Unsupervised Sign Language Translation and Generation
This addresses the problem of sign language translation for accessibility, but it is incremental as it adapts unsupervised neural machine translation methods to a cross-modality setting.
The paper tackles unsupervised sign language translation and generation by introducing USLNet, which learns from single-modality text and video data without parallel data, achieving competitive results compared to supervised baselines on datasets like BOBSL and OpenASL.

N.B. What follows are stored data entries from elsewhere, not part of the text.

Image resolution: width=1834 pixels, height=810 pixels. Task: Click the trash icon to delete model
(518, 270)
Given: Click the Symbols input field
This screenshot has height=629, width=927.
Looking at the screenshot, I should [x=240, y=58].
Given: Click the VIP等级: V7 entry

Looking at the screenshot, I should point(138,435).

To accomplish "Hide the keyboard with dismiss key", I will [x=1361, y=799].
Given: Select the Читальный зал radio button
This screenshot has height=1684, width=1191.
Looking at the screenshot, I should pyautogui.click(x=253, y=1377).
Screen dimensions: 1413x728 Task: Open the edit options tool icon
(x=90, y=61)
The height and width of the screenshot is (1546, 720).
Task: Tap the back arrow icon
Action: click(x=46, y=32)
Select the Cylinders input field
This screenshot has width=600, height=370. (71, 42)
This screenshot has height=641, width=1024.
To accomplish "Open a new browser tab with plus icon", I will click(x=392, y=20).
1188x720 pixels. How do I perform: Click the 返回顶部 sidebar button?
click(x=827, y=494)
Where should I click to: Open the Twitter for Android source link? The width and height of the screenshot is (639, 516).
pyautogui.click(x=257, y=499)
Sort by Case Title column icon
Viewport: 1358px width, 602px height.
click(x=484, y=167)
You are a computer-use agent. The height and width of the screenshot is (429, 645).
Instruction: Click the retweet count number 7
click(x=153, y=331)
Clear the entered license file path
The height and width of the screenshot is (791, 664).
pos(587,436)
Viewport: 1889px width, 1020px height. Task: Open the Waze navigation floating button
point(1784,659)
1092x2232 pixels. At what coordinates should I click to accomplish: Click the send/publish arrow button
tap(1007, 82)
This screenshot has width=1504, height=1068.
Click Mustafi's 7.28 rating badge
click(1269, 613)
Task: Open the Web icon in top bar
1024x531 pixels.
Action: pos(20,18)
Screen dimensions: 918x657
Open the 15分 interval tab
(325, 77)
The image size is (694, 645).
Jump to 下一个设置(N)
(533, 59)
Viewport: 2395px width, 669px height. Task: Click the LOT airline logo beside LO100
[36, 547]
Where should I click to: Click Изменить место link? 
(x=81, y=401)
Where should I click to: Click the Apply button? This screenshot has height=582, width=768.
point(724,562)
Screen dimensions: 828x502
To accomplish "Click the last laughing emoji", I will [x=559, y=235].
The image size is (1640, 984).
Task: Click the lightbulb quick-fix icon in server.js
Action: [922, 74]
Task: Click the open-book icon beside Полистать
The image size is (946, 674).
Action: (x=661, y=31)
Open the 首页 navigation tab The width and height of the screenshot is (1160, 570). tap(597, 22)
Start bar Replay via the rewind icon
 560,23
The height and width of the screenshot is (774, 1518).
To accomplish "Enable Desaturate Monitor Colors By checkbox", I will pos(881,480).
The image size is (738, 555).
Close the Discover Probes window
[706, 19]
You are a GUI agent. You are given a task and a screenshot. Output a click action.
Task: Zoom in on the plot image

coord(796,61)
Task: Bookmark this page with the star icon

Motivated by the success of unsupervised neural machine translation (UNMT), we introduce an unsupervised sign language translation and generation network (USLNet), which learns from abundant single-modality (text and video) data without parallel sign language data. USLNet comprises two main components: single-modality reconstruction modules (text and video) that rebuild the input from its noisy version in the same modality and cross-modality back-translation modules (text-video-text and video-text-video) that reconstruct the input from its noisy version in the different modality using back-translation procedure.Unlike the single-modality back-translation procedure in text-based UNMT, USLNet faces the cross-modality discrepancy in feature representation, in which the length and the feature dimension mismatch between text and video sequences. We propose a sliding window method to address the issues of aligning variable-length text with video sequences. To our knowledge, USLNet is the first unsupervised sign language translation and generation model capable of generating both natural language text and sign language video in a unified manner. Experimental results on the BBC-Oxford Sign Language dataset (BOBSL) and Open-Domain American Sign Language dataset (OpenASL) reveal that USLNet achieves competitive results compared to supervised baseline models, indicating its effectiveness in sign language translation and generation.